▶ _STORED DATA_:
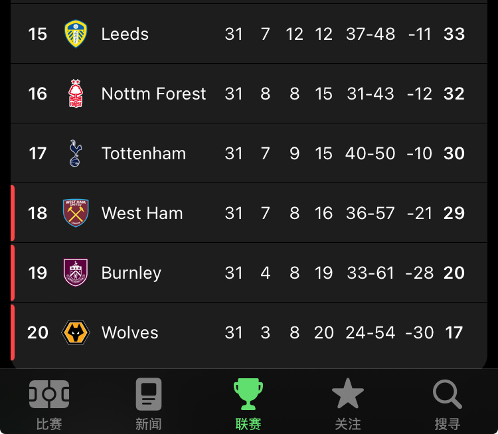Open the 关注 star tab
498x434 pixels.
point(348,404)
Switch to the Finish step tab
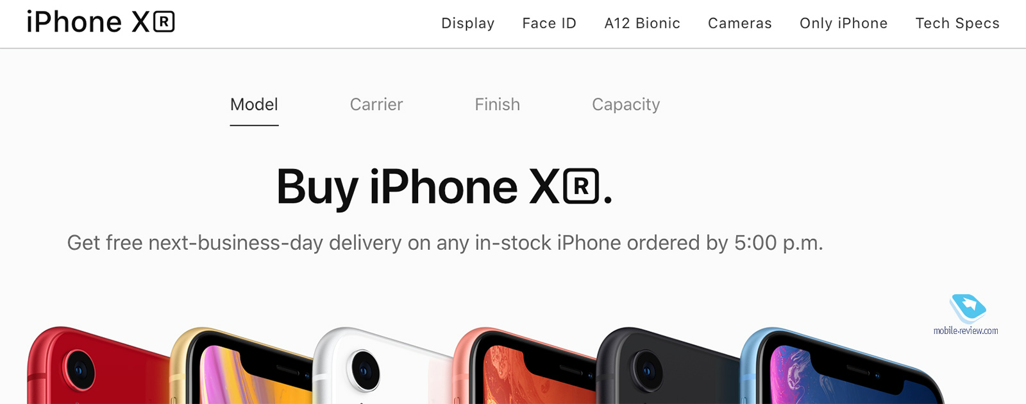The width and height of the screenshot is (1026, 404). point(497,105)
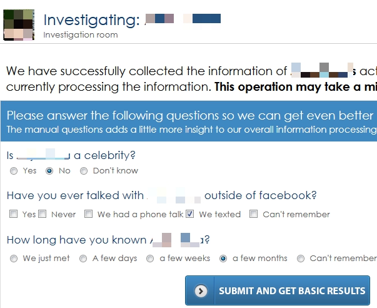Click the 'Investigating:' page heading
The width and height of the screenshot is (377, 308).
coord(91,20)
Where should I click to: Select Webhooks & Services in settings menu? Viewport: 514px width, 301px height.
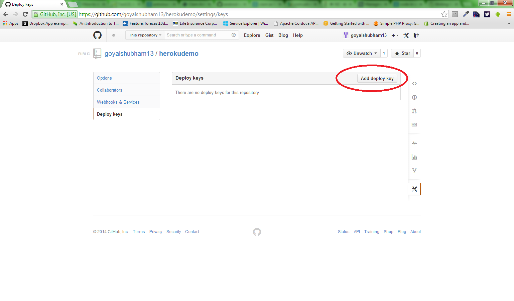pyautogui.click(x=118, y=102)
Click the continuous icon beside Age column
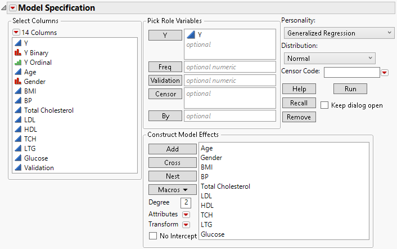The height and width of the screenshot is (249, 397). 17,72
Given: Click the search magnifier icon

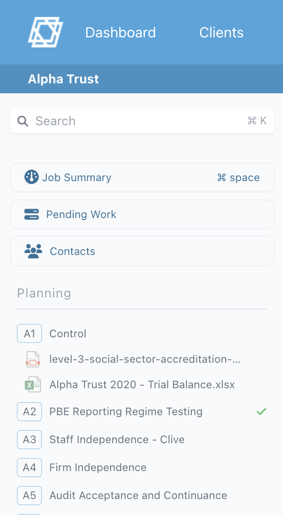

▶ _BRIEF_:
Please transcribe, with no additions, the lines starting at the one that contains "Switch to the Finish step tab" and running through the last line of the entries, inclusive. Leave the pictures out.

▶ _WRITTEN ANSWER_:
Switch to the Finish step tab
The width and height of the screenshot is (1026, 404). point(497,105)
Click the 'Investigating:' page heading
The width and height of the screenshot is (377, 308).
coord(91,20)
Where should I click to: Select Webhooks & Services in settings menu? Viewport: 514px width, 301px height.
pyautogui.click(x=118, y=102)
Click the continuous icon beside Age column
The height and width of the screenshot is (249, 397). 17,72
Given: Click the search magnifier icon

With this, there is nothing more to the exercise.